- 30
Pablo Picasso
Description
- Pablo Picasso
- TÊTE D'HOMME
- signed Picasso (lower left) and dated 3.1.69. (upper left)
oil on card
- 96 by 65cm.
- 37 3/4 by 25 5/8 in.
Provenance
Marlborough Gallery, New York
Harcourts Gallery, San Francisco
Private collects ion, Minneapolis
Blanche Fabry Teze, New York
Acquired from the above by the late owners in 1987
Literature
The Picasso Project, Picasso’s Paintings, Watercolors, Drawings and Sculpture. The Sixties III, 1968-1969, San Francisco, 2003, no. 69-002, illustrated p. 86
Catalogue Note
Tête d’homme belongs to the series of Musketeers that Picasso painted from 1966 to the end of his life. Highly stylised figures which Picasso depicted with a bright, vibrant palette, these seventeenth- century characters are inspired by a lifelong love of masquerade and represent a return to his childhood visions as well as to his Spanish roots. At this late period in his life the artist appears to be in dialogue with the Baroque, bravely reinterpreting it in his own breathtakingly modern pictorial language. The bold colours and assertive brushstrokes in the present work reflect the vitality and creative energy that characterise Picasso’s art in the last decade of his life.

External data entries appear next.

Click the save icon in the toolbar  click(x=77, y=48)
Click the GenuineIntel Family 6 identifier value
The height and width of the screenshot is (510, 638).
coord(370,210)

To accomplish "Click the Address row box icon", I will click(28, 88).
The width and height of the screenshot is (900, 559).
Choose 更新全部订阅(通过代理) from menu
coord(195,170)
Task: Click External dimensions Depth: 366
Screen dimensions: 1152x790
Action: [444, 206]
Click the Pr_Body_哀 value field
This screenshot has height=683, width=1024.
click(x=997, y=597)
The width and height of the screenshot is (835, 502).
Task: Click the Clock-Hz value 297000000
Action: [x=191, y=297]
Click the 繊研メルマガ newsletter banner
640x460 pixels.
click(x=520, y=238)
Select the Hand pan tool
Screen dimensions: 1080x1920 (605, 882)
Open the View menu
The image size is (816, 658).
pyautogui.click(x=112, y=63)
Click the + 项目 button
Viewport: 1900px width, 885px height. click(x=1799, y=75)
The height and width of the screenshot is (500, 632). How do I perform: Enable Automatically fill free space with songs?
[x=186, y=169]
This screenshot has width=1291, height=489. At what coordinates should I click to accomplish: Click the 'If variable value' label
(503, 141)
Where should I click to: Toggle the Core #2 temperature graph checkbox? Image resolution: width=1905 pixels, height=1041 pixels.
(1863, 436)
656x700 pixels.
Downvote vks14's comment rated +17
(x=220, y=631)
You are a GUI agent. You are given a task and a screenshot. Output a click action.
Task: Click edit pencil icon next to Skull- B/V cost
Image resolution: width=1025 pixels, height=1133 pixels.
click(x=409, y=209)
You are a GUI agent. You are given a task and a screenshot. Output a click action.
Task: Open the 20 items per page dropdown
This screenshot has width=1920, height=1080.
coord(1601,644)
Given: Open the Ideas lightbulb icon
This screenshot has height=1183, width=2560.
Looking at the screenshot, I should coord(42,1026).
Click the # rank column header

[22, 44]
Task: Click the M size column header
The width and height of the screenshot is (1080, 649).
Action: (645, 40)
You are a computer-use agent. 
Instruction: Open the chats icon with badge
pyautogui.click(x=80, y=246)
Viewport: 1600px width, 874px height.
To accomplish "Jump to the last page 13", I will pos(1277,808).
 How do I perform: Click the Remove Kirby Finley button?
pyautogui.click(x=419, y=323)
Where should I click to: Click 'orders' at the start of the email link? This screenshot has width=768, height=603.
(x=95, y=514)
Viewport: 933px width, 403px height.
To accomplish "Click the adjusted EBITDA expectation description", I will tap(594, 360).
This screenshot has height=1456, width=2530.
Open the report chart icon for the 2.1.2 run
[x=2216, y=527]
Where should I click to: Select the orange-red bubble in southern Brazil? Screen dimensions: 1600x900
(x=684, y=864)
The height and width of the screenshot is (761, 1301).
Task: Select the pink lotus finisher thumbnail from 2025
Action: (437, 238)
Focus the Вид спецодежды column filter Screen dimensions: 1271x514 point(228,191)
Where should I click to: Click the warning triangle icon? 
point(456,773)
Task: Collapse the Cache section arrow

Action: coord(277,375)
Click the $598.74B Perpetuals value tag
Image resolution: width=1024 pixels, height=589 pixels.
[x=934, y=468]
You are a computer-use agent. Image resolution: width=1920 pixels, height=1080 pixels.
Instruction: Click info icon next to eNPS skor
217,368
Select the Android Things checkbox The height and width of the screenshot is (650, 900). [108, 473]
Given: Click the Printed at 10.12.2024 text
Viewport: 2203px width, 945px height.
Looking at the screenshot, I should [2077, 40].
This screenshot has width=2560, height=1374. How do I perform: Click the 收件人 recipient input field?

The Musketeer character may have its origins in the previous decade in which Picasso worked compulsively from the old masters. Of particular relevance here is the series of works he painted in 1957 in response to Velázquez’s Las Meninas, which addressed a number of themes that Picasso was to interpret within his own creative universe. In his masterpiece the seventeenth century artist explores the complex relationship between the painter, his subject and the viewer. Inspired by this subject, Picasso produced a series of works on the theme of the artist and his model, and in some of them the artist is depicted wearing seventeenth century dress with the characteristic wide-brimmed hat. The Musketeer may also allude to Don Quixote, the quintessentially Spanish embodiment of the world of fantasy. The image of the Musketeer, then, contains a complex set of references to the artist, the amorous adventurer, the soldier and, in the end, Picasso himself.